John Douglas Hall, master interpreter of President James Madison chats with a young visitor to Montpelier. (Photo from Belle Grove)

John Douglas Hall, master interpreter of President James Madison, chats with a young visitor to Montpelier. (Photo from Belle Grove)

Last Saturday, during an event filled with dignity, ceremony and the best of history, President Alger and members of the JMU community traveled over the mountain to the home of President James Madison, Montpelier. It was a day where the past and the present met.

The occasion marked the 262th birthday of the fourth U.S. president and the man for whom our university is named. President Alger delivered a speech in which he called for a “Return to Madison” — a serious charge to recapture the kind of productive civil discourse that was so fundamental to President Madison’s success as a founding father. In a society often filled with rude and contentious interactions, it was a timely and important message.

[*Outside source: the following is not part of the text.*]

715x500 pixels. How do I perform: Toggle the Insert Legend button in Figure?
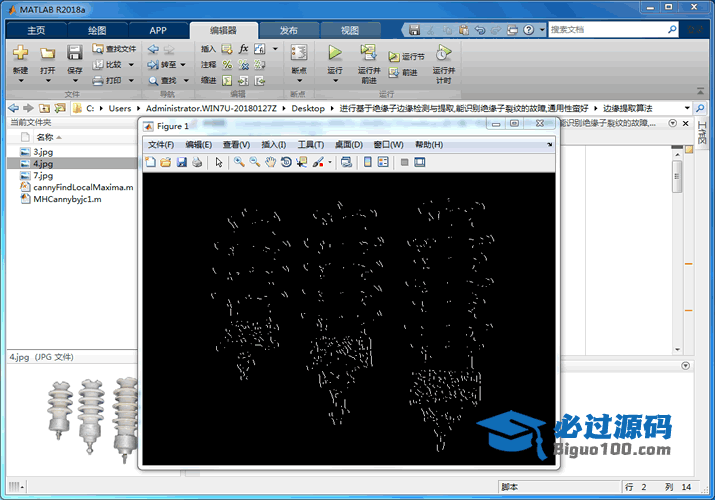(x=384, y=162)
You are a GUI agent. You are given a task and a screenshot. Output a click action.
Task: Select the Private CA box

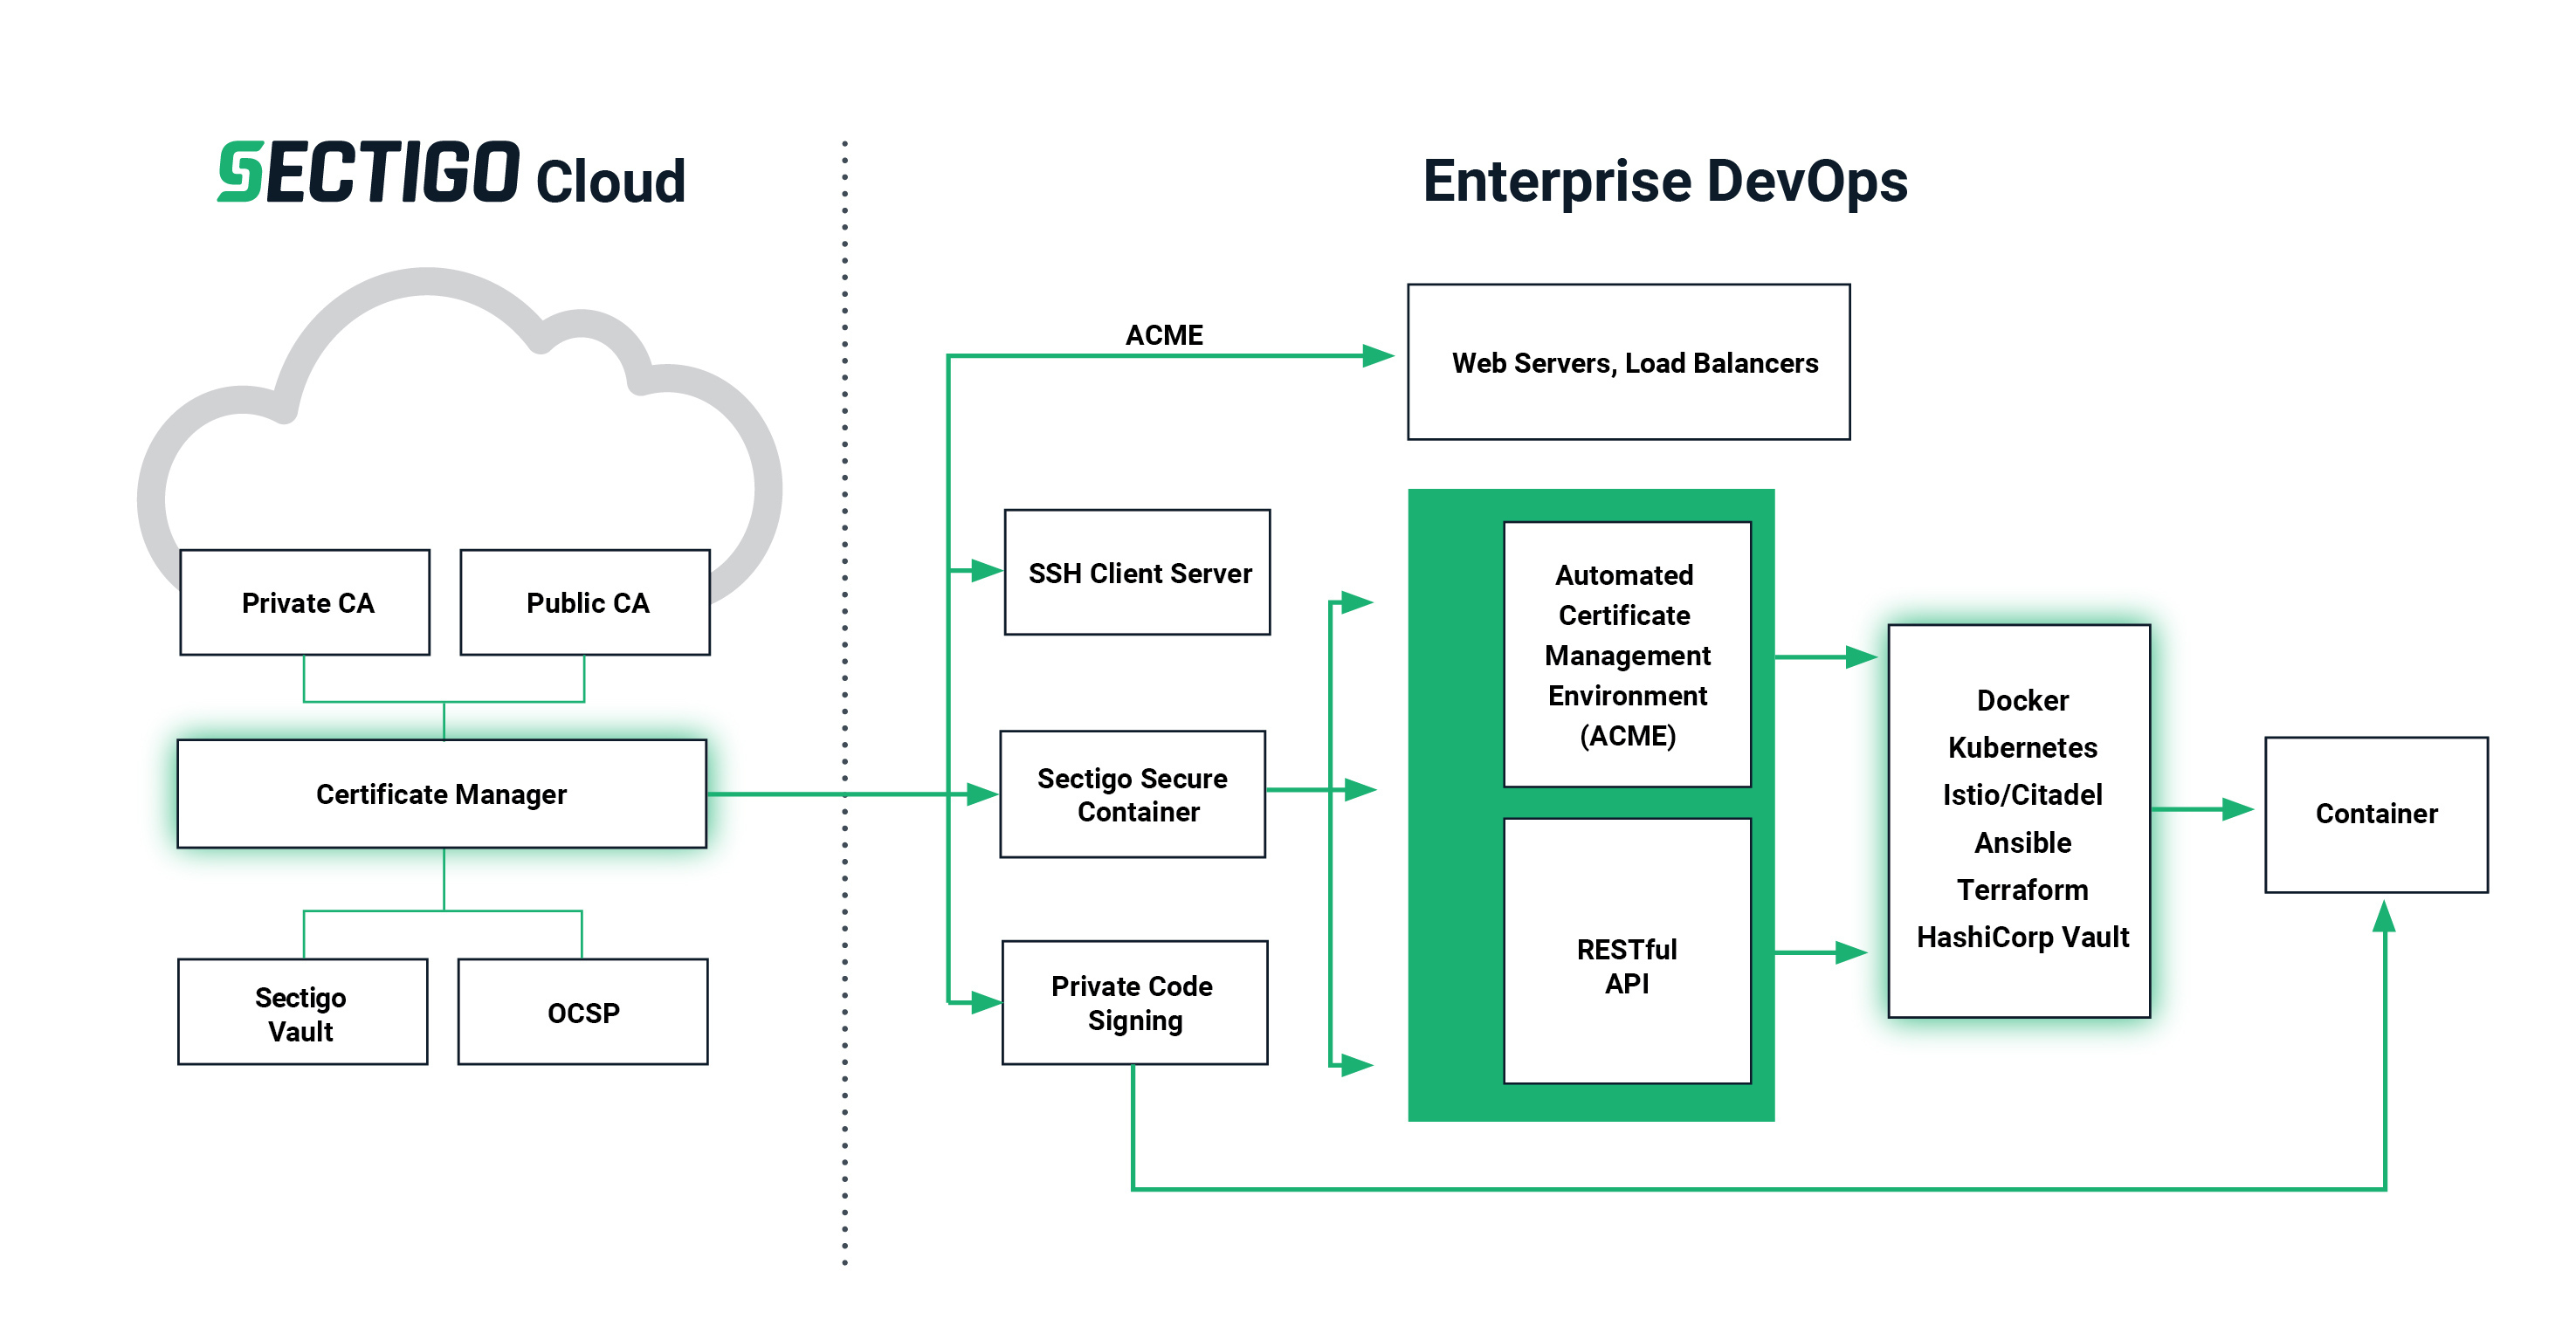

In the audience that day  was a couple who is also working hard to keep alive the memory of James Madison. Michelle and Brett Darnell — an intrepid couple by anyone’s definition — have been working for the past several years to restore the historic birthplace of the fourth president, Belle Grove Plantation located in Port Conway, Va. (We’ve blogged about Belle Grove before.) Although neither Michelle nor Brett is a graduate of JMU, we would be hard pressed not to label them as part of the Madison community. Their work to restore and open the plantation adds yet another dimension  — and destination —  to the important story of James Madison.

Michelle and Brett Darnell

Michelle and Brett Darnell

I follow the Darnell’s Belle Grove Plantation blog and noticed Michelle had written a post about their day at Montpelier. The couple met President Alger and John Douglas Hall, the man who brings James Madison to life. They took in the ceremony, the history and the beauty of Montpelier. (Michelle’s blog also has lots of pictures from the event. See the link above.)

One observation in the blog was especially interesting. She wrote:

As we entered the room, we observed Mr. Madison sitting with a young girl on one side of the room deep in conversation. Her father was sitting across the aisle taping the conversation on his cell phone. Mrs. Madison was on the opposite side of the room also holding a conversation, with a young boy.

It was as if the past collided with the present, one of those rich moments when history becomes real and accessible. When this happens, our challenge is to learn everything we can and apply its lessons wisely, as President Alger suggests.

In addition to marking the day, the event signaled a strengthened association between JMU and Montpelier. The collaboration will benefit historians, students of all ages and anyone curious about history. It will happen in classrooms, over the Internet and wherever people — like Michelle and Brett — are sufficiently interested in history to gather and chat.